You are taking that passage out of context. If you look at the entire scripture you will see that that part is relating to how time is of no matter once we reach heaven. It is not realting to the 6 day creation or endorsing the gap theory.
You are taking that passage out of context. If you look at the entire scripture you will see that that part is relating to how time is of no matter once we reach heaven. It is not relating to the 6 day creation or endorsing the gap theory.
It is very strange that only after the rise of science, by and large, did Christians or Jews decide that the first chapters of Genesis had to be read ‘literally’. Blessed Augustine concluded they could not be literally true. St. Basil the Great, whose Hexameron is adduced as a patristic support for a literal reading, nonetheless writes in that work, “It matters not whether you say ‘a day’ or ‘an aeon’, the thought is the same.” St. Gregory of Nyssa called the first two chapters of Genesis, “doctrines in the guise of a narrative.” St. Gregory the Theologian (Westerners usually call him St. Gregory of Nazianzus) selected as sound commentary on Genesis 1 and 2 some passages from the always-allegorical Origen.

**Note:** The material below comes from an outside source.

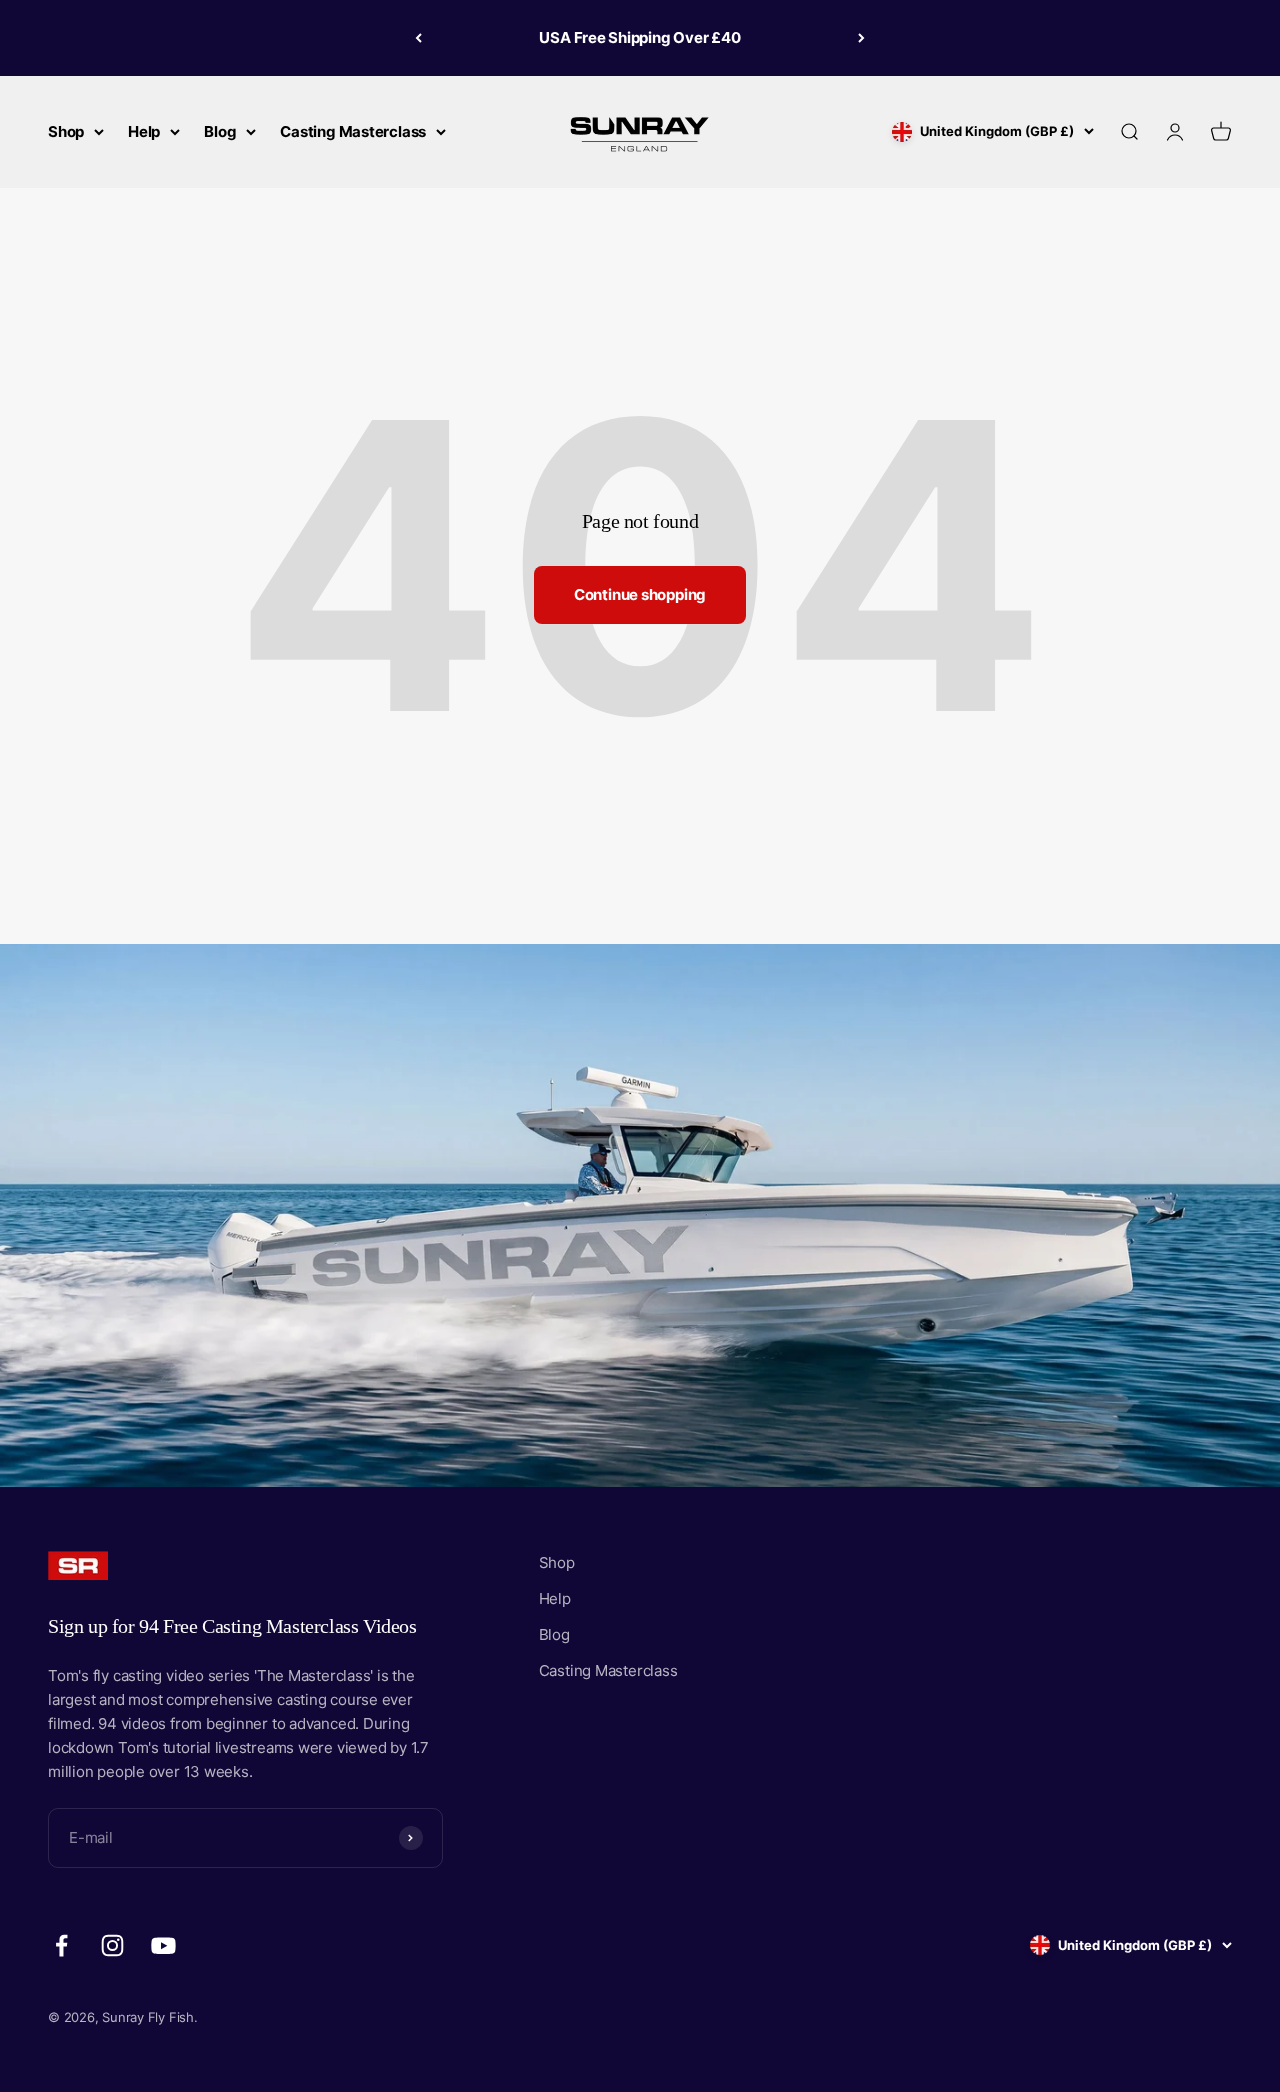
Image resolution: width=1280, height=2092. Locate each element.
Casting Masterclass (353, 131)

Among notable Jewish commentators, neither Maimonides nor Nachmanides upheld a literalist reading. Philo of Alexandria flatly denied it.
And I think I am in good company in applying Psalm 89 (as an Orthodox Christian I follow the LXX numbering, you might know it as Psalm 90, since protestants tend to follow the Masorete) to the interpretation of Genesis: St. Justin the Philosopher (Westerners usually call him Justin Martyr) applied the verse to the time scales in Genesis in his Dialog with Trypho.
Your interpretation, applying the fifth verse to us in heaven, rather than to God, whose majesty and unlikeness to us is the whole theme of the psalm, is quite frankly unsupportable either by a plain reading of the text (you are trying to uphold a literal reading of Scripture aren’t you? or is it just parts of Scripture that don’t jive with science when read literally that have to be read literally?) or by reading it in the context of Holy Tradition.